7. The Department is in appeal before us against the order passed by CIT(Appeals) allowing the appeal of the assessee.
8. We have heard the rival contentions and perused the material available on record. The Revenue has challenged the order of the Ld. CIT(Appeals) on the grounds that the assessee was not entitled to reduce the income declared in the original return of income filed under section 139(1) of the Act while filing the return in response to notice issued under section 148 of the Act and further the Ld. CIT(Appeals) erred in deleting the additions made on account of alleged Client Code Modification (CCM) transactions.
9. Ground Nos. 1 and 2 relate to the action of the Ld. CIT(Appeals) in directing the Assessing Officer to adopt the income as declared in the return filed in response to notice under section 148 of the Act. The Revenue has primarily relied upon the decision of the Hon’ble Supreme Court in CIT vs. Sun Engineering Works (P.) Ltd. (1992) 198 ITR 297 (SC) to contend that reassessment proceedings cannot be utilized by an assessee to reduce income already declared in the original return.

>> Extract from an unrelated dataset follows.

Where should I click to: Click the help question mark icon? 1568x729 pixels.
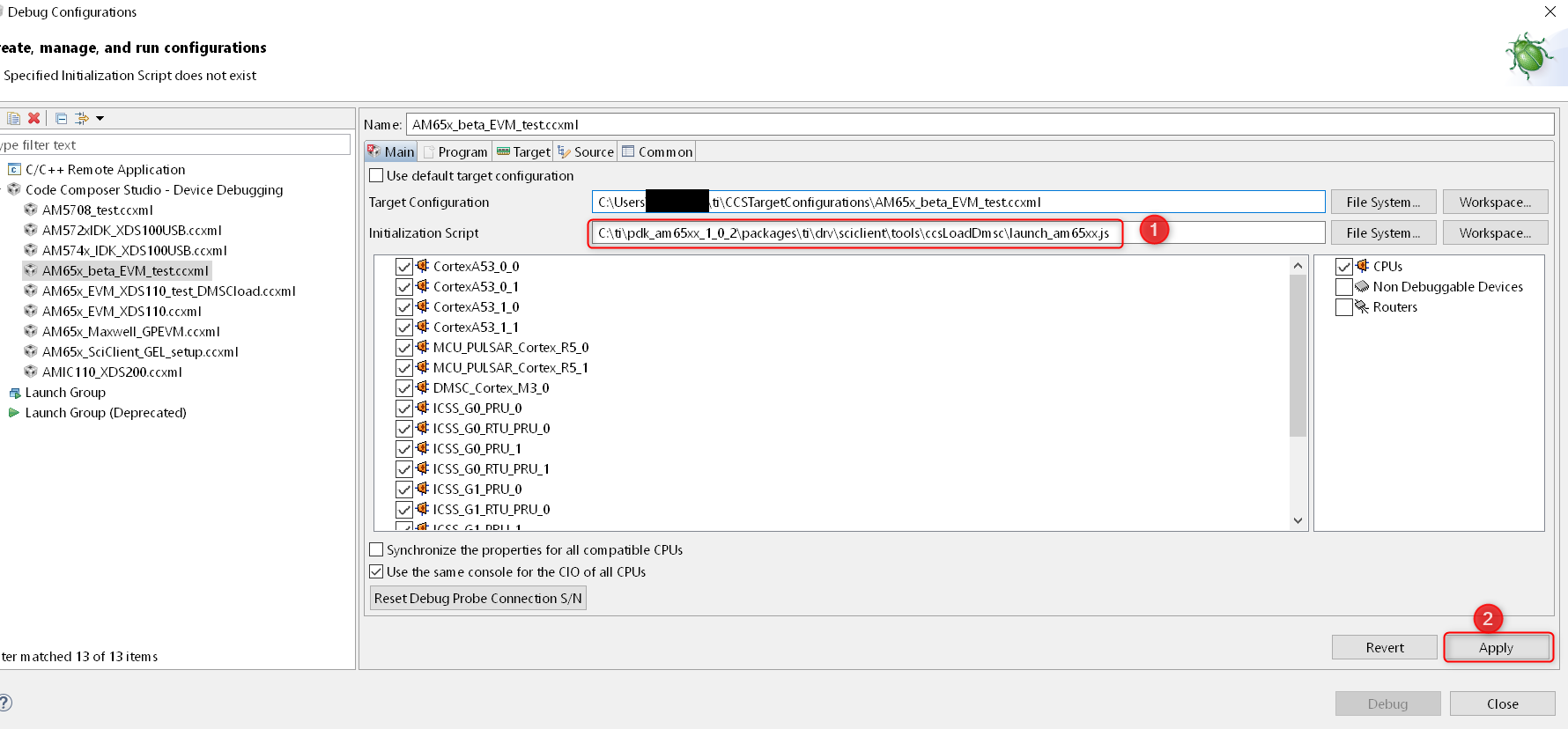[5, 703]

10. After considering the facts of the case, we find no merit in the aforesaid contention. The undisputed factual position emerging from the record is that the assessee had filed the originally return of income by taking the figures reflected in Form 26AS. Subsequently, assessee found that the employer had erroneously reported duplicate salary entries and corresponding excess TDS in its TDS statements, resulting in duplication of salary income in the hands of the assessee. This fact has not been disputed by the Department. While filing the return in response to notice under section issued notice u/s 148 of the Act, the assessee merely corrected the duplicated salary income and simultaneously relinquished the corresponding excess TDS credit. Therefore, the assessee neither claimed any fresh deduction nor sought any new exemption, allowance or relief which was not otherwise available under law. What was corrected was only an apparent duplication of income which admittedly never accrued to the assessee.

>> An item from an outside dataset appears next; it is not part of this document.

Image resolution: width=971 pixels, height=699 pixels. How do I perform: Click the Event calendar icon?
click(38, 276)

11. In our considered opinion, the reliance placed by the Revenue on the decision in Sun Engineering Works (supra) is distinguishable on The Hon’ble Supreme Court in the said decision was concerned with a situation where the assessee sought to reagitate concluded matters and claim fresh reliefs unrelated to the escaped income forming the subject matter of reassessment. The ratio of the judgment cannot be extended to a case where the assessee merely seeks assessment of the correct income and points out an apparent error resulting in taxation of income which never accrued. The principle laid down by the Hon’ble Supreme Court in Sun Engineering Works (supra) cannot be read as requiring the Department to assess a fictitious or duplicated income merely because such income was mistakenly disclosed in an earlier return.

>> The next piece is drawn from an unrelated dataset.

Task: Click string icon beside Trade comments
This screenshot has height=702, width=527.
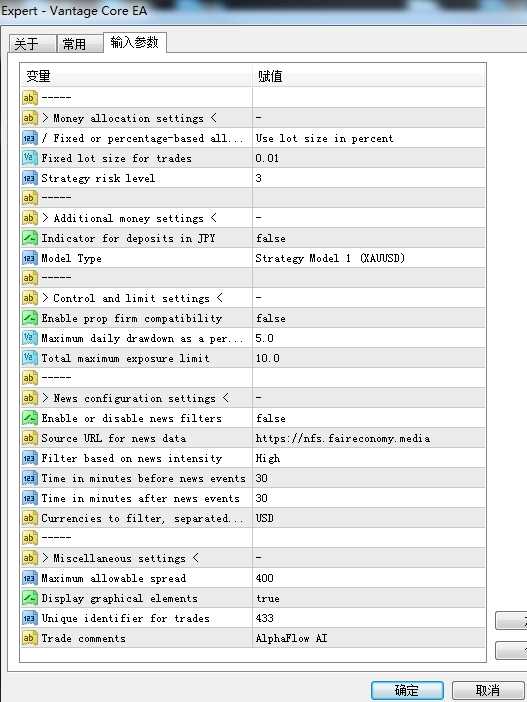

12. The Hon’ble Supreme Court in CIT vs. Shelly Products & Another (2003) 261 ITR 367 (SC) has held that the Revenue can retain only such tax as is legitimately due under the provisions of the Act and cannot retain tax collected without authority of law. Similarly, the doctrine of real income has consistently been recognized by the Hon’ble Supreme Court in Godhra Electricity Co. Ltd. vs. CIT (1997) 225 ITR 746 (SC) and Poona Electric Supply Co. Ltd. vs. CIT (1965) 57 ITR 521 (SC), wherein it has been held that only real income and not hypothetical income can be subj ected to tax. Once it is established that the duplication of salary income occurred due to an error in TDS reporting by the employer and the assessee simultaneously surrendered the corresponding excess TDS credit, there remained no justification for taxing an income which never accrued to the assessee.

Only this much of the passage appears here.